Around ten minutes later, Dimitroff was speaking with a friend in the self checkout area when Office Administrator Angela Andre told her she shouldn't be in the library.

"I responded childishly with, 'you shouldn't be burning dolls,'" Dimitroff said during public comment.

Andre, along with Assistant Director Hayley Johnson, had assisted Gerber in burning a former staff member's doll Sept. 22.

Later that day, Dimitroff received an email from Johnson notifying her that Dimitroff's library privileges and ability to enter the village center were revoked for one year for trespassing into library staff space.

Dimitroff said the punishment was overly punitive, invoking library procedure that instructs librarians to give a verbal warning first for violating codes of conduct.

"Common sense should have prevailed," Dimitroff said. "I am a known person to almost everybody that works in that library, and I presented no threats.

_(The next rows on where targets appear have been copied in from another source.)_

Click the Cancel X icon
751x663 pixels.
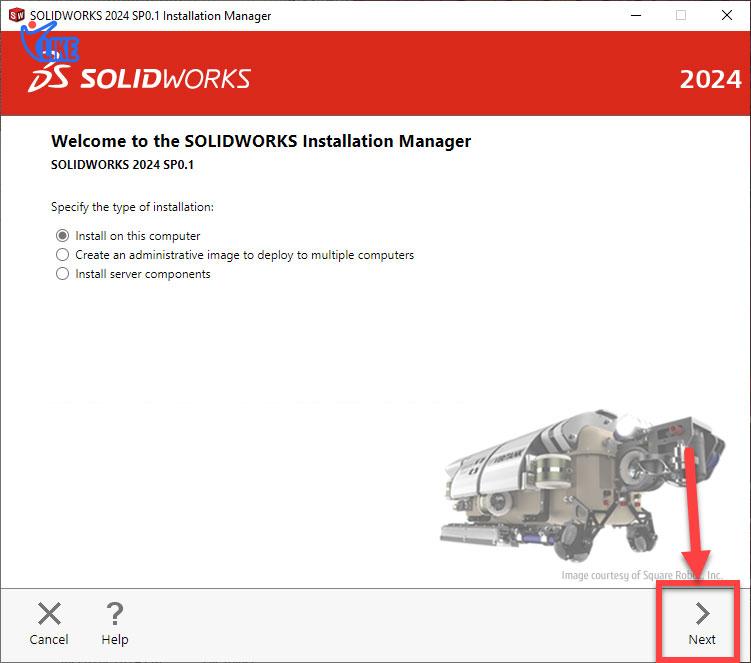click(x=49, y=613)
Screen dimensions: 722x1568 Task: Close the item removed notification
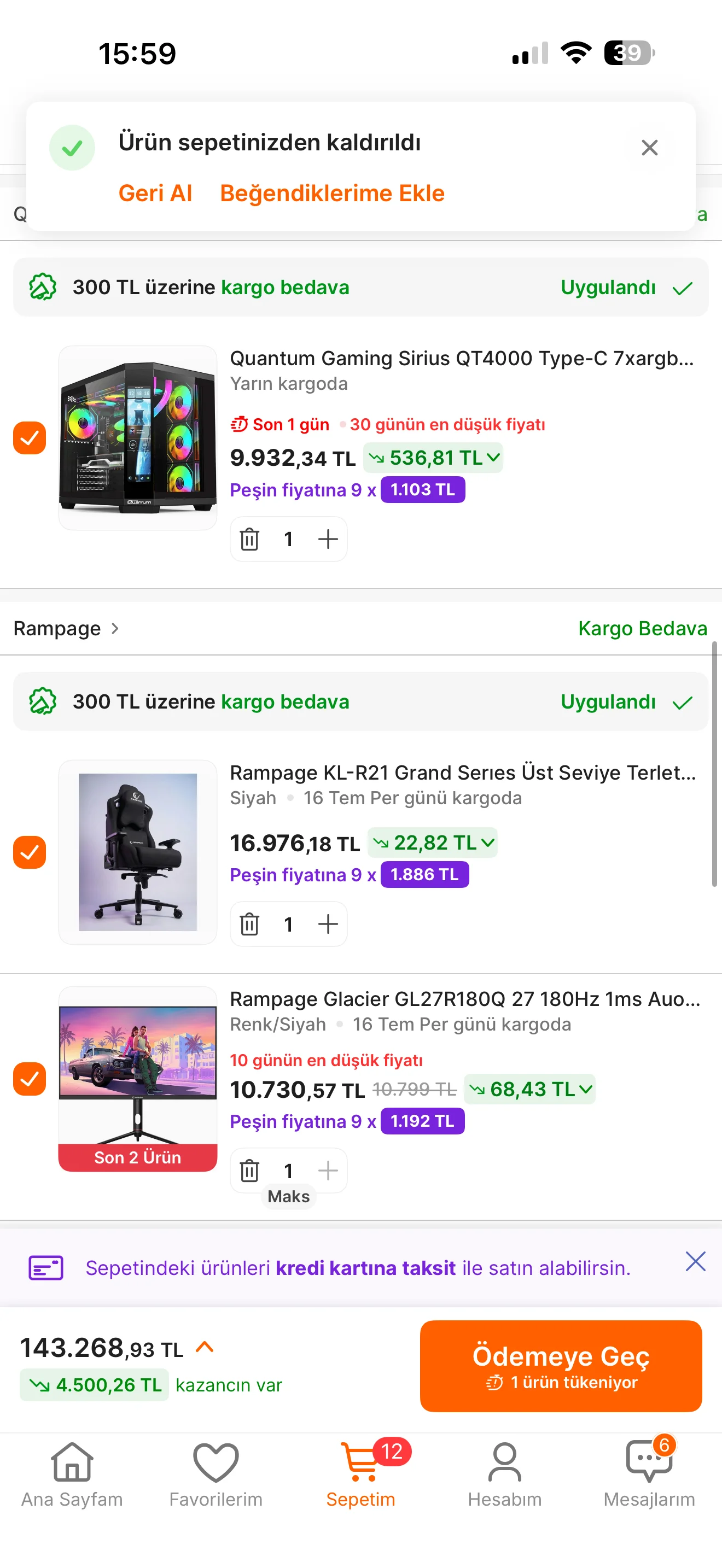coord(650,147)
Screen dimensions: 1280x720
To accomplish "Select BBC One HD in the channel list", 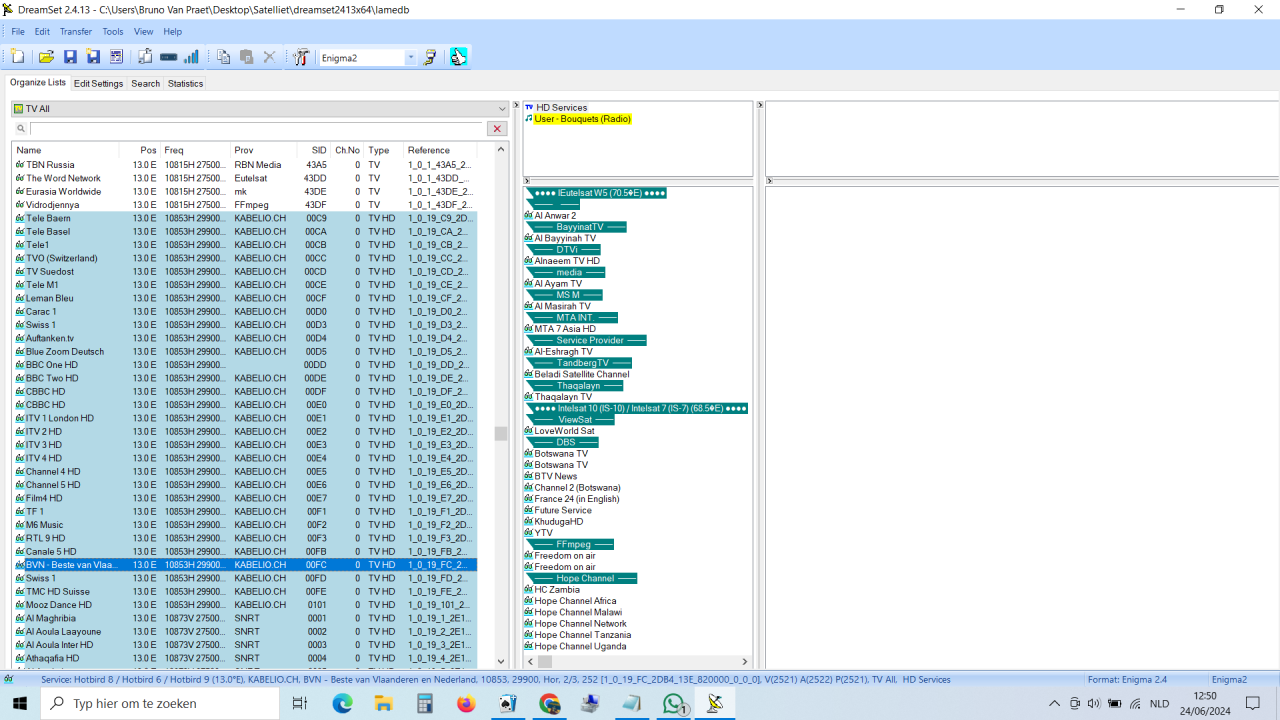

This was an excessive penalty — the very kind of vindictive and punitive decision making that has resulted in the chaos that now exists in this library."

Dimitroff also spoke to the personal nature of the ban. She said that Johnson, in a recent conversation, had been reticent to place a harsh ban on a patron who was verbally harassing a library employee and is Johnson's friend.

"The disconnect between Ms. Johnson not wanting to ban a patron who was repeatedly harassing a vulnerable staff member but then casually banning me for a year for walking through a staff space to make a photocopy is striking," Dimitroff said.

Library board to look into hiring attorney

The board also took steps to acquire legal representation, directing Espera to draft a request for proposal that the board will consider at a future meeting.

After a half-hour closed session, the board also voted 4-1 to accept former Director Jen Gerber's resignation. By the time the vote took place, Warren had left the meeting. Only Couto voted to not accept Gerber's resignation.

Due to the closed session, it is unclear why the board voted at this meeting to accept her resignation after they already did so unanimously during a special meeting Oct. 16, according to the minutes from that meeting.

During the Nov. 8 meeting, Couto commended the remaining library staff for their work in keeping the library operating smoothly in the midst of the staffing turmoil.

"I don't want it to get lost in this community just how hard they're working day in and day out to make sure the library remains a home for anybody that wants to use it."

All board members agreed with his statement.